>> Begin Data supplied

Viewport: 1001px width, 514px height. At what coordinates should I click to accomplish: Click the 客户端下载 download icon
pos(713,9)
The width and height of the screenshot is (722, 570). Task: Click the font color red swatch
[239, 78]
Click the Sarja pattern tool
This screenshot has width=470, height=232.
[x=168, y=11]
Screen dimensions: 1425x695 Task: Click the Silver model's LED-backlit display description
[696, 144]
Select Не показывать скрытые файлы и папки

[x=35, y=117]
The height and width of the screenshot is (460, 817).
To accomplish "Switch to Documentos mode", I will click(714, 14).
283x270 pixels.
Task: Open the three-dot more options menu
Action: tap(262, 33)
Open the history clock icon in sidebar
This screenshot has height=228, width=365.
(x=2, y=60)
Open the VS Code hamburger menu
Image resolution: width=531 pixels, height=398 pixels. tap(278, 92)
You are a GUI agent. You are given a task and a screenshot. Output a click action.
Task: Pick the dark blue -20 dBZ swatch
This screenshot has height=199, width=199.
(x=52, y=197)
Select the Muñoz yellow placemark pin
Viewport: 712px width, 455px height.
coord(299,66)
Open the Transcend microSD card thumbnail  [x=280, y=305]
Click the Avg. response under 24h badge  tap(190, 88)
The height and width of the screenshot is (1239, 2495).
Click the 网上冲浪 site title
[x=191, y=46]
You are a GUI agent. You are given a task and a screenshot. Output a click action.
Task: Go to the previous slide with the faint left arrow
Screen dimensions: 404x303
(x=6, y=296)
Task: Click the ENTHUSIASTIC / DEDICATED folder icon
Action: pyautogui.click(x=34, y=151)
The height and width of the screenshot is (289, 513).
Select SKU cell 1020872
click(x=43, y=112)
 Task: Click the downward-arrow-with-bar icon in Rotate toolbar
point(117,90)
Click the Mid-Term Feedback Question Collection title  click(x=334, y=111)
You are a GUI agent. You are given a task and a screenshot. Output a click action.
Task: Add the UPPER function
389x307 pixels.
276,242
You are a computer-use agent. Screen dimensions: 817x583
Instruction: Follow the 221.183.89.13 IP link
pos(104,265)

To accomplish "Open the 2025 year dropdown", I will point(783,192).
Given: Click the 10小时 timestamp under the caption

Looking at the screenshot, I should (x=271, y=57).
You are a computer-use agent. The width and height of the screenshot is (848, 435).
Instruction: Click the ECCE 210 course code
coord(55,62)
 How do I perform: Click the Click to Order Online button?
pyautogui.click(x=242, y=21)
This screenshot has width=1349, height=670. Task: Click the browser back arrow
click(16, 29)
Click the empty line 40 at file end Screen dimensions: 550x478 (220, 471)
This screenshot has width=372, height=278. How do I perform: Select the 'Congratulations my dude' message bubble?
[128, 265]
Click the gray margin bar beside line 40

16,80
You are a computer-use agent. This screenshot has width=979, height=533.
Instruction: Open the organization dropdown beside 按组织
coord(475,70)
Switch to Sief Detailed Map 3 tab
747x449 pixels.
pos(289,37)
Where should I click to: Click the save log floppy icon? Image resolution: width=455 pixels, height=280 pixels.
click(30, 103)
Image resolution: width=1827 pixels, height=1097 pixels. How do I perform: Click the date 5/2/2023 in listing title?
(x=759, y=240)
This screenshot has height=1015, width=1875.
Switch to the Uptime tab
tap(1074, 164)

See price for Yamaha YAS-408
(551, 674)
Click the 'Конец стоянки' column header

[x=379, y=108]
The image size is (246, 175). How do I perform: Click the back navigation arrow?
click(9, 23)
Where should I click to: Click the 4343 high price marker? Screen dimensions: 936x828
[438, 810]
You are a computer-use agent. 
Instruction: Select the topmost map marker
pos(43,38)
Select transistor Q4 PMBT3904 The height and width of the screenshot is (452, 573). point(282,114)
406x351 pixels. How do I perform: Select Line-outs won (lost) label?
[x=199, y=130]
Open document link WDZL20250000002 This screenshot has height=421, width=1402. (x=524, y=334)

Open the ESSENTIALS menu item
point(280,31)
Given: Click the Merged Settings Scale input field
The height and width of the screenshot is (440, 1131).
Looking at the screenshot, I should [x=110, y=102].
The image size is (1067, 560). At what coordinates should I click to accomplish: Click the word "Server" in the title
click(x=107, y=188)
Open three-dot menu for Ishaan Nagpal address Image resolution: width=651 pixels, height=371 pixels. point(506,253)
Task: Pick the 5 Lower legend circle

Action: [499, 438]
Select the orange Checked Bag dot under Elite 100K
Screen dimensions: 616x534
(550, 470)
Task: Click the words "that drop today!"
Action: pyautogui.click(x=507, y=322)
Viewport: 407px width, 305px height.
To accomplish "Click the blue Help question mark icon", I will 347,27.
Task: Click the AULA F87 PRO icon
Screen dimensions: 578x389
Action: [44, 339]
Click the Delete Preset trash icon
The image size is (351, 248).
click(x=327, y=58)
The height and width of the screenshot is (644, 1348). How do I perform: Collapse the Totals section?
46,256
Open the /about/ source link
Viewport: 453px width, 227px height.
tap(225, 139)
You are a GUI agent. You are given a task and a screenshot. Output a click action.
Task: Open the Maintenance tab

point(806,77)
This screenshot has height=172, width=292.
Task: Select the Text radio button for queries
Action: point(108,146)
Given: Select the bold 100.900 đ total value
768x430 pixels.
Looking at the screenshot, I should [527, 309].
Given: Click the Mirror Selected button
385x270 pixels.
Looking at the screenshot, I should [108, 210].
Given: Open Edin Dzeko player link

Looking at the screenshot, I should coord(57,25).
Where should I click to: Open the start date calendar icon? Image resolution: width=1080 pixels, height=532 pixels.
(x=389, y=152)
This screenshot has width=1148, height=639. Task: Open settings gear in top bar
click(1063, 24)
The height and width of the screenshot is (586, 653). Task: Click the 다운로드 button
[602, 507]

>> End Data supplied

-- Written problem --
Format every line of the records above as a JSON list of strings, with one string per line and any blank lines left out.

-- Finished task --
[
  "Viewport: 1001px width, 514px height. At what coordinates should I click to accomplish: Click the 客户端下载 download icon",
  "pos(713,9)",
  "The width and height of the screenshot is (722, 570). Task: Click the font color red swatch",
  "[239, 78]",
  "Click the Sarja pattern tool",
  "This screenshot has width=470, height=232.",
  "[x=168, y=11]",
  "Screen dimensions: 1425x695 Task: Click the Silver model's LED-backlit display description",
  "[696, 144]",
  "Select Не показывать скрытые файлы и папки",
  "[x=35, y=117]",
  "The height and width of the screenshot is (460, 817).",
  "To accomplish \"Switch to Documentos mode\", I will click(714, 14).",
  "283x270 pixels.",
  "Task: Open the three-dot more options menu",
  "Action: tap(262, 33)",
  "Open the history clock icon in sidebar",
  "This screenshot has height=228, width=365.",
  "(x=2, y=60)",
  "Open the VS Code hamburger menu",
  "Image resolution: width=531 pixels, height=398 pixels. tap(278, 92)",
  "You are a GUI agent. You are given a task and a screenshot. Output a click action.",
  "Task: Pick the dark blue -20 dBZ swatch",
  "This screenshot has height=199, width=199.",
  "(x=52, y=197)",
  "Select the Muñoz yellow placemark pin",
  "Viewport: 712px width, 455px height.",
  "coord(299,66)",
  "Open the Transcend microSD card thumbnail  [x=280, y=305]",
  "Click the Avg. response under 24h badge  tap(190, 88)",
  "The height and width of the screenshot is (1239, 2495).",
  "Click the 网上冲浪 site title",
  "[x=191, y=46]",
  "You are a GUI agent. You are given a task and a screenshot. Output a click action.",
  "Task: Go to the previous slide with the faint left arrow",
  "Screen dimensions: 404x303",
  "(x=6, y=296)",
  "Task: Click the ENTHUSIASTIC / DEDICATED folder icon",
  "Action: pyautogui.click(x=34, y=151)",
  "The height and width of the screenshot is (289, 513).",
  "Select SKU cell 1020872",
  "click(x=43, y=112)",
  " Task: Click the downward-arrow-with-bar icon in Rotate toolbar",
  "point(117,90)",
  "Click the Mid-Term Feedback Question Collection title  click(x=334, y=111)",
  "You are a GUI agent. You are given a task and a screenshot. Output a click action.",
  "Task: Add the UPPER function",
  "389x307 pixels.",
  "276,242",
  "You are a computer-use agent. Screen dimensions: 817x583",
  "Instruction: Follow the 221.183.89.13 IP link",
  "pos(104,265)",
  "To accomplish \"Open the 2025 year dropdown\", I will point(783,192).",
  "Given: Click the 10小时 timestamp under the caption",
  "Looking at the screenshot, I should (x=271, y=57).",
  "You are a computer-use agent. The width and height of the screenshot is (848, 435).",
  "Instruction: Click the ECCE 210 course code",
  "coord(55,62)",
  " How do I perform: Click the Click to Order Online button?",
  "pyautogui.click(x=242, y=21)",
  "This screenshot has width=1349, height=670. Task: Click the browser back arrow",
  "click(16, 29)",
  "Click the empty line 40 at file end Screen dimensions: 550x478 (220, 471)",
  "This screenshot has width=372, height=278. How do I perform: Select the 'Congratulations my dude' message bubble?",
  "[128, 265]",
  "Click the gray margin bar beside line 40",
  "16,80",
  "You are a computer-use agent. This screenshot has width=979, height=533.",
  "Instruction: Open the organization dropdown beside 按组织",
  "coord(475,70)",
  "Switch to Sief Detailed Map 3 tab",
  "747x449 pixels.",
  "pos(289,37)",
  "Where should I click to: Click the save log floppy icon? Image resolution: width=455 pixels, height=280 pixels.",
  "click(30, 103)",
  "Image resolution: width=1827 pixels, height=1097 pixels. How do I perform: Click the date 5/2/2023 in listing title?",
  "(x=759, y=240)",
  "This screenshot has height=1015, width=1875.",
  "Switch to the Uptime tab",
  "tap(1074, 164)",
  "See price for Yamaha YAS-408",
  "(551, 674)",
  "Click the 'Конец стоянки' column header",
  "[x=379, y=108]",
  "The image size is (246, 175). How do I perform: Click the back navigation arrow?",
  "click(9, 23)",
  "Where should I click to: Click the 4343 high price marker? Screen dimensions: 936x828",
  "[438, 810]",
  "You are a computer-use agent. ",
  "Instruction: Select the topmost map marker",
  "pos(43,38)",
  "Select transistor Q4 PMBT3904 The height and width of the screenshot is (452, 573). point(282,114)",
  "406x351 pixels. How do I perform: Select Line-outs won (lost) label?",
  "[x=199, y=130]",
  "Open document link WDZL20250000002 This screenshot has height=421, width=1402. (x=524, y=334)",
  "Open the ESSENTIALS menu item",
  "point(280,31)",
  "Given: Click the Merged Settings Scale input field",
  "The height and width of the screenshot is (440, 1131).",
  "Looking at the screenshot, I should [x=110, y=102].",
  "The image size is (1067, 560). At what coordinates should I click to accomplish: Click the word \"Server\" in the title",
  "click(x=107, y=188)",
  "Open three-dot menu for Ishaan Nagpal address Image resolution: width=651 pixels, height=371 pixels. point(506,253)",
  "Task: Pick the 5 Lower legend circle",
  "Action: [499, 438]",
  "Select the orange Checked Bag dot under Elite 100K",
  "Screen dimensions: 616x534",
  "(550, 470)",
  "Task: Click the words \"that drop today!\"",
  "Action: pyautogui.click(x=507, y=322)",
  "Viewport: 407px width, 305px height.",
  "To accomplish \"Click the blue Help question mark icon\", I will 347,27.",
  "Task: Click the AULA F87 PRO icon",
  "Screen dimensions: 578x389",
  "Action: [44, 339]",
  "Click the Delete Preset trash icon",
  "The image size is (351, 248).",
  "click(x=327, y=58)",
  "The height and width of the screenshot is (644, 1348). How do I perform: Collapse the Totals section?",
  "46,256",
  "Open the /about/ source link",
  "Viewport: 453px width, 227px height.",
  "tap(225, 139)",
  "You are a GUI agent. You are given a task and a screenshot. Output a click action.",
  "Task: Open the Maintenance tab",
  "point(806,77)",
  "This screenshot has height=172, width=292.",
  "Task: Select the Text radio button for queries",
  "Action: point(108,146)",
  "Given: Select the bold 100.900 đ total value",
  "768x430 pixels.",
  "Looking at the screenshot, I should [527, 309].",
  "Given: Click the Mirror Selected button",
  "385x270 pixels.",
  "Looking at the screenshot, I should [108, 210].",
  "Given: Open Edin Dzeko player link",
  "Looking at the screenshot, I should coord(57,25).",
  "Where should I click to: Open the start date calendar icon? Image resolution: width=1080 pixels, height=532 pixels.",
  "(x=389, y=152)",
  "This screenshot has width=1148, height=639. Task: Open settings gear in top bar",
  "click(1063, 24)",
  "The height and width of the screenshot is (586, 653). Task: Click the 다운로드 button",
  "[602, 507]"
]